◆ Collected data ◆
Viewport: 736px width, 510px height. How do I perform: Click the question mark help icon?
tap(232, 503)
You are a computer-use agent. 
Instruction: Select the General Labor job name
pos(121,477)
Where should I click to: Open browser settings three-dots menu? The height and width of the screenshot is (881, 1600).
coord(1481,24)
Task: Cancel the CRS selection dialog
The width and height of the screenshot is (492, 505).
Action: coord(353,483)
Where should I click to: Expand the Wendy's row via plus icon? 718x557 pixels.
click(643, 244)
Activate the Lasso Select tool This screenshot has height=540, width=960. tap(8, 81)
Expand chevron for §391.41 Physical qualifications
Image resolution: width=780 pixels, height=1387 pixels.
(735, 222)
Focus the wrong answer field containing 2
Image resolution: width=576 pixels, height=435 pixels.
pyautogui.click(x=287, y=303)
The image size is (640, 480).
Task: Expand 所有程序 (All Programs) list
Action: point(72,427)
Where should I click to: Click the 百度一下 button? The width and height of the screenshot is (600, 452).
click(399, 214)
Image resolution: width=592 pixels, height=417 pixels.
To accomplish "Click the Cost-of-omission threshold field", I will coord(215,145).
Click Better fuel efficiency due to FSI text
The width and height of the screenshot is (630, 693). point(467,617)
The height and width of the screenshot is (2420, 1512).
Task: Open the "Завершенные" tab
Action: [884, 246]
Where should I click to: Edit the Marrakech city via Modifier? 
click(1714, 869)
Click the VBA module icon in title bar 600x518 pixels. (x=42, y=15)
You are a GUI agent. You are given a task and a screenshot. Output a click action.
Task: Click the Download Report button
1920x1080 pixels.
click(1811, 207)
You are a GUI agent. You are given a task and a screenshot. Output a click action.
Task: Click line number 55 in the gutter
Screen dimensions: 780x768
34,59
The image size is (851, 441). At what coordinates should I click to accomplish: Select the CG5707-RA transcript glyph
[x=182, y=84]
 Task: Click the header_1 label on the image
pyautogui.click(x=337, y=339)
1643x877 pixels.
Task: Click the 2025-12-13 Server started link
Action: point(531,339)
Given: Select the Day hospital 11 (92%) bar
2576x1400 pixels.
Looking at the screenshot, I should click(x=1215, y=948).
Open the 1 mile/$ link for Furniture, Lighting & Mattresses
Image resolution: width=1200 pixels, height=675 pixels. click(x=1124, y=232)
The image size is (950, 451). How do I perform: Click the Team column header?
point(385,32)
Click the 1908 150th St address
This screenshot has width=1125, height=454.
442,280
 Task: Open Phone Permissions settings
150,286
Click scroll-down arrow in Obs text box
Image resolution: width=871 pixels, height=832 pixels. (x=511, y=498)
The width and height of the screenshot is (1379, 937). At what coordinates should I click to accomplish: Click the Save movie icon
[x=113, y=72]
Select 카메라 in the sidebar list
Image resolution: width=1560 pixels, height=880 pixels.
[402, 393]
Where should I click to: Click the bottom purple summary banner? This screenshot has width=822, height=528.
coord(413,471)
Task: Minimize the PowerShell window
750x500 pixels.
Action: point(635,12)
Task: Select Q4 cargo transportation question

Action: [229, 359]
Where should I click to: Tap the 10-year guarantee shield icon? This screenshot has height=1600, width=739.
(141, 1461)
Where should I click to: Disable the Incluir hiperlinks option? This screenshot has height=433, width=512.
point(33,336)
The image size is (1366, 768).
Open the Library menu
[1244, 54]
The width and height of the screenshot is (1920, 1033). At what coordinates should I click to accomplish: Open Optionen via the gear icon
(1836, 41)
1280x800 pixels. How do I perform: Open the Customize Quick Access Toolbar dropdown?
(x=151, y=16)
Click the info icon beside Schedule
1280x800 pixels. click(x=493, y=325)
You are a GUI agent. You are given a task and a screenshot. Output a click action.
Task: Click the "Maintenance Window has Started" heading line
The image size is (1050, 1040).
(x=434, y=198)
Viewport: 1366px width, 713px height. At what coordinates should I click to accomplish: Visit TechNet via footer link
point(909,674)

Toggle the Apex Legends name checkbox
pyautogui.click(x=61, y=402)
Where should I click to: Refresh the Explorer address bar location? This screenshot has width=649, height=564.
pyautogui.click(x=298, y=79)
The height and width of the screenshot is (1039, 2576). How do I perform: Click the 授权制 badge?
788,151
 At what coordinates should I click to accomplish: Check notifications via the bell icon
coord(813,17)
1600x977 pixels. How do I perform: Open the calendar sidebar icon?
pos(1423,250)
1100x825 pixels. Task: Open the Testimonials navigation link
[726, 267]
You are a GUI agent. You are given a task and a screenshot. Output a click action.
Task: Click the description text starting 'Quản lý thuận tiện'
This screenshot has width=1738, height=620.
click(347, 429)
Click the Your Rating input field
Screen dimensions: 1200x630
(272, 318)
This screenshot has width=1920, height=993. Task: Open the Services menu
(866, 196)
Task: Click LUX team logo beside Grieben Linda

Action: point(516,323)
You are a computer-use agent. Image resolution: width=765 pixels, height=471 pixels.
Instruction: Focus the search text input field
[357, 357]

◆ ACTIVITY ◆
Starting at the line above that contains "Image resolution: width=780", repeat each line exactly up to and including the line that contains "Image resolution: width=592", and stop there.

◆ TASK SOLUTION ◆
Image resolution: width=780 pixels, height=1387 pixels.
(735, 222)
Focus the wrong answer field containing 2
Image resolution: width=576 pixels, height=435 pixels.
pyautogui.click(x=287, y=303)
The image size is (640, 480).
Task: Expand 所有程序 (All Programs) list
Action: point(72,427)
Where should I click to: Click the 百度一下 button? The width and height of the screenshot is (600, 452).
click(399, 214)
Image resolution: width=592 pixels, height=417 pixels.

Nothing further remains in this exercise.